Schwimmen mit Piranhas
Die Kunstgalerie in diesem Park war selbstverständlich wegen Umbauten geschlossen, aber das Gelände war auch so ganz nett. Es liegt direkt zwischen der Uni auf der einen und meiner Herberge auf der anderen Seite, im Nordwesten der Stadt. Der Fluss in seiner Mitte ist übrigens der Kelvin und von selbigem steht dort eine Statue, denn er lehrte wohl an der Hochschule dahinter, an der es gerade acht Uhr schlug, als ich an ihr vorbeilief. Auch hier kann man keine drei Sekunden mit einer Karte in der Hand stehen bleiben ohne Hilfe angeboten zu bekommen. Der Kelvingrovepark ist ganz hübsch, wenn auch unspektakulär. Nur verwandelt er sich scheinbar abends in etwas, das wir hier Charver Central nennen (Charver = Alkoholiker und Schlimmeres). Ich bin ehrlich froh auf der Farm - in Easington mit Paul und Ron zu leben, da mir das ein äußerst schlagkräftiges und vor allem stets einsatzbereites Schimfpwortvokabular beschert hat.

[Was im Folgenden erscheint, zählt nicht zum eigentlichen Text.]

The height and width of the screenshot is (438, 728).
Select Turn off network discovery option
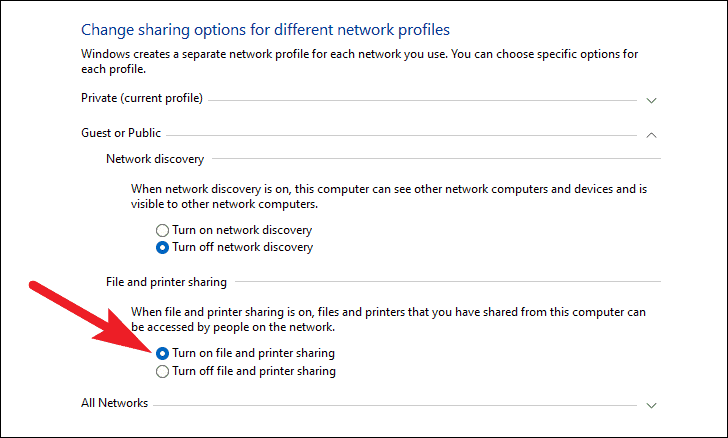point(164,247)
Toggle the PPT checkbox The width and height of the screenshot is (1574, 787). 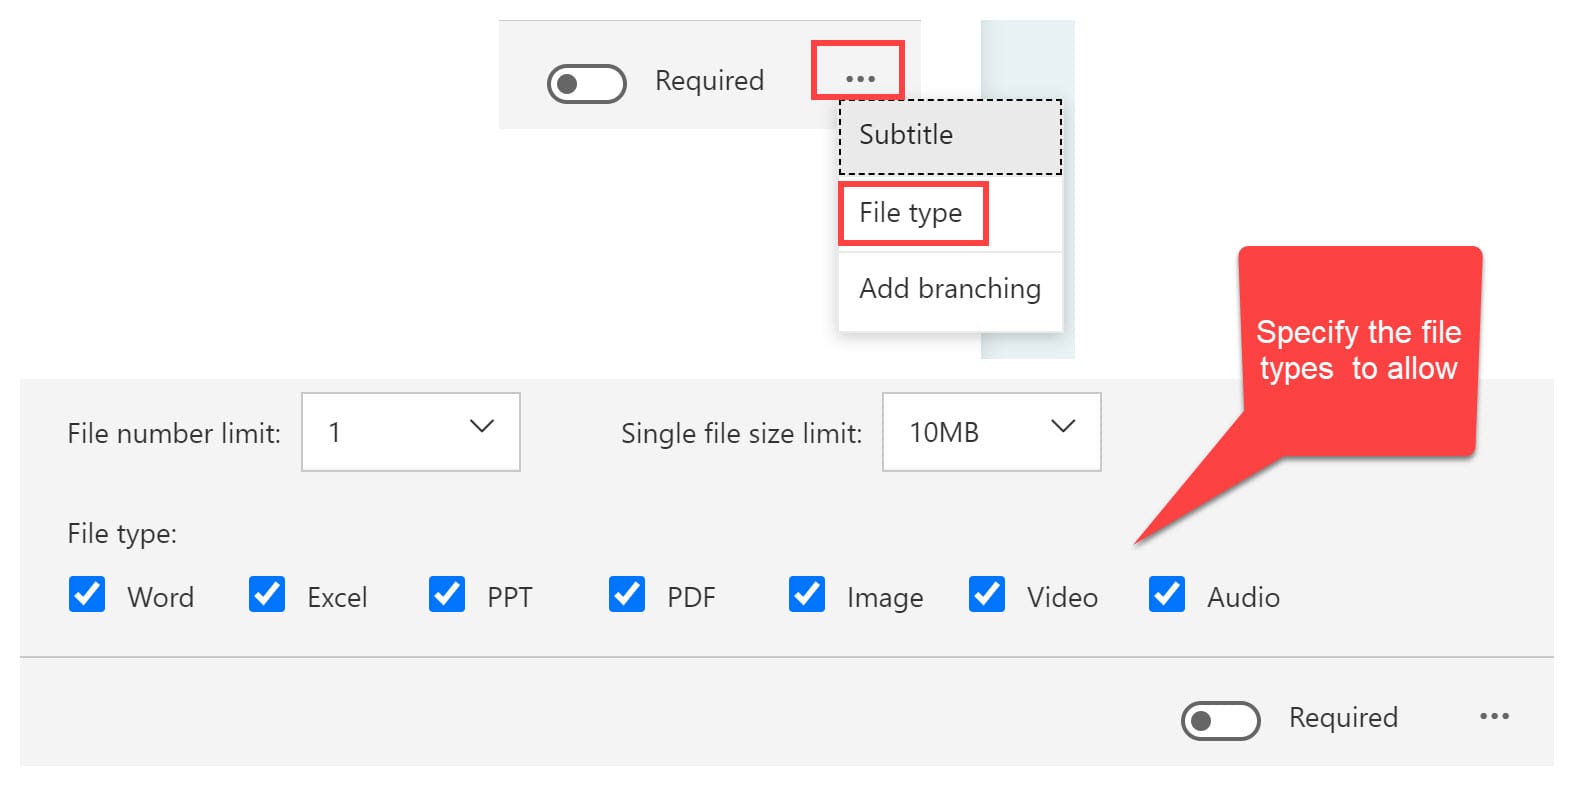(447, 594)
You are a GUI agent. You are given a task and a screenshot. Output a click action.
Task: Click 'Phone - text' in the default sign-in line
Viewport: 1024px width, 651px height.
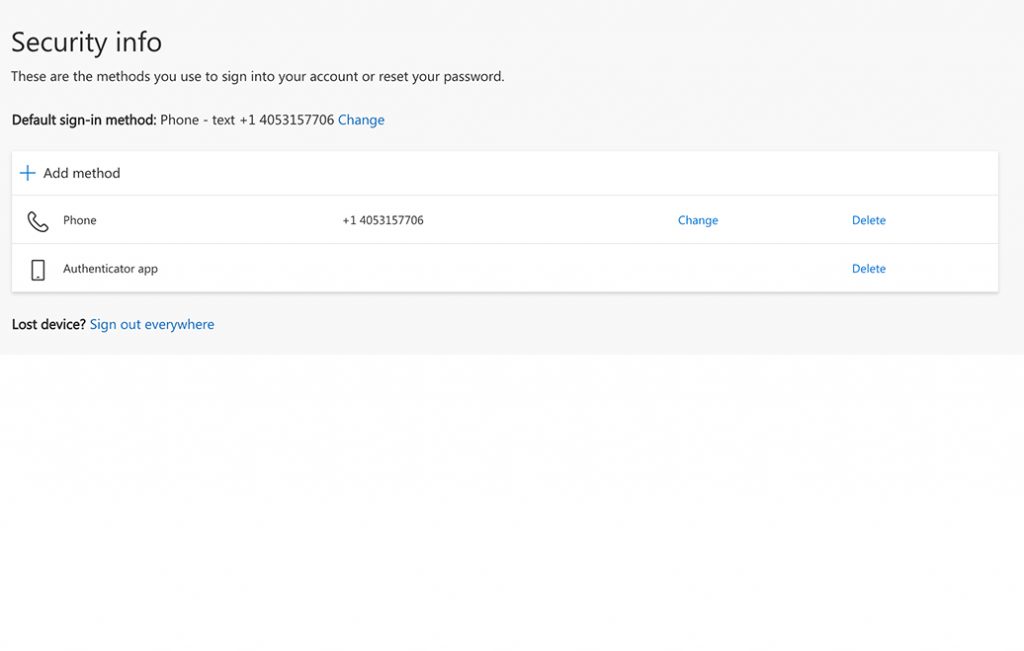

Neun Uhr, 12 Stunden gelaufen. Als ich in die Jugendherberge zurück kam waren meine Beine tot. Und als ich im stillen Essensraum ganz allein Abendbrot aß, ich schwöre, ich hörte immer noch Dudelsäcke in meinen Ohren. Immer noch war ich mir nicht sicher, ob ich Glasgow mochte, nachdem ich solch unzusammenhängende, lange Wege gehen musste, um etwas zu sehen. Zumindest schlief ich gut, im Gegensatz zu meinen Oropaxlosen Kollegen, die erstmal den beiden Deutschen beibringen müssen, dass man sich nicht beschweren sollte, wenn man selbst die ganze Nacht geschnarcht hat.